How should I publish my random BS writing?

You may have noticed that my artist butt has been blathering a lot about stuff like “Kindle” and “Publishing” and “Mothman erotica” lately. (Not that last one? Scrub it from your eyes.) I apologize if all that seems like a big ol’ pivot.

It ain’t, though.

I’ve been writing my own comics and blog posts this whole time. And a novel, and some other things. It’s no coincidence that my favorite people to work with are authors. I’ve been writing as much as I’ve been drawing, pretty much forever. And shall continue to do so. But these days, I figured I should also probably PUT IT SOMEWHERE.

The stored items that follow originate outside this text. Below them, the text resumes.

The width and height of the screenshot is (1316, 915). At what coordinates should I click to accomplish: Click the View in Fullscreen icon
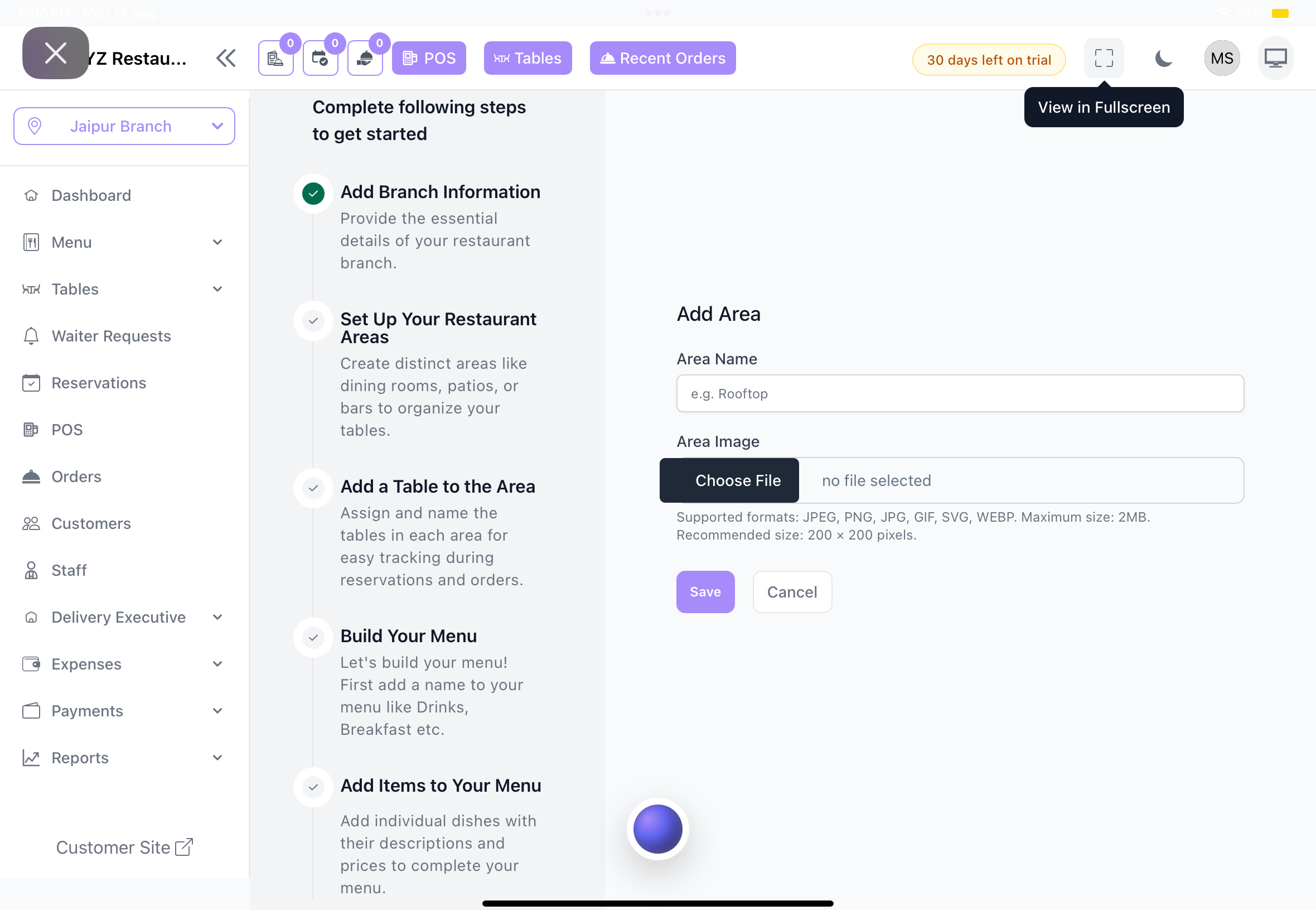click(1104, 58)
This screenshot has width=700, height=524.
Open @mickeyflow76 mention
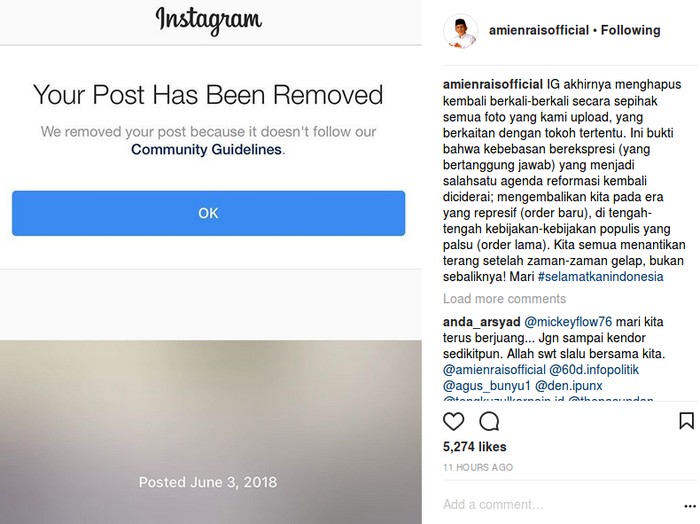(568, 322)
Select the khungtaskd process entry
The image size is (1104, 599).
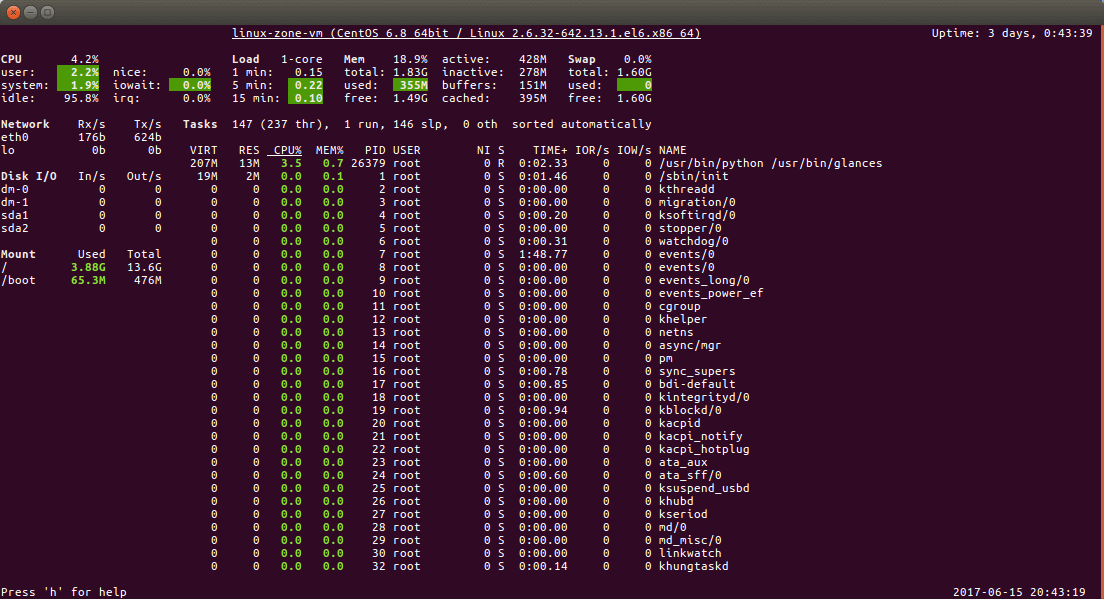693,566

Once I made this decision, I had to decide the following things:

  1. When should I use a pen name?
  2. Chase traditional publishers, or self publish?
  3. Where should I publish first?
  4. How do I publish something on that platform?
  5. How do I tell people about it?
  6. Do I stick to one place or go wide?
  7. How does this work for different book types (eBook, paperback, comic book)

This is going to be a monster post. If you’re not morbidly curious about all things publishing, TURN BACK NOW.

Now that’s out of the way, let’s go through each point.

Pen names

I recently figured out pen names. At first I didn’t think these would be particularly relevant to me, but then I noticed they were an extremely useful way to sort your books by genre. If your genres vary wildly, pen names are one good way to make sure readers can find your stories more quickly. So why is this?

It’s kind of the same principle of approaching print on demand shops, where you kill your artist-ego and assume they’re looking for a cute shirt with a cat, and not looking for you as an artist. If you do have any hardcore fans of your Self, sweet! They’ll be looking for your stuff anyway though, and your goal here is to help all those other guys.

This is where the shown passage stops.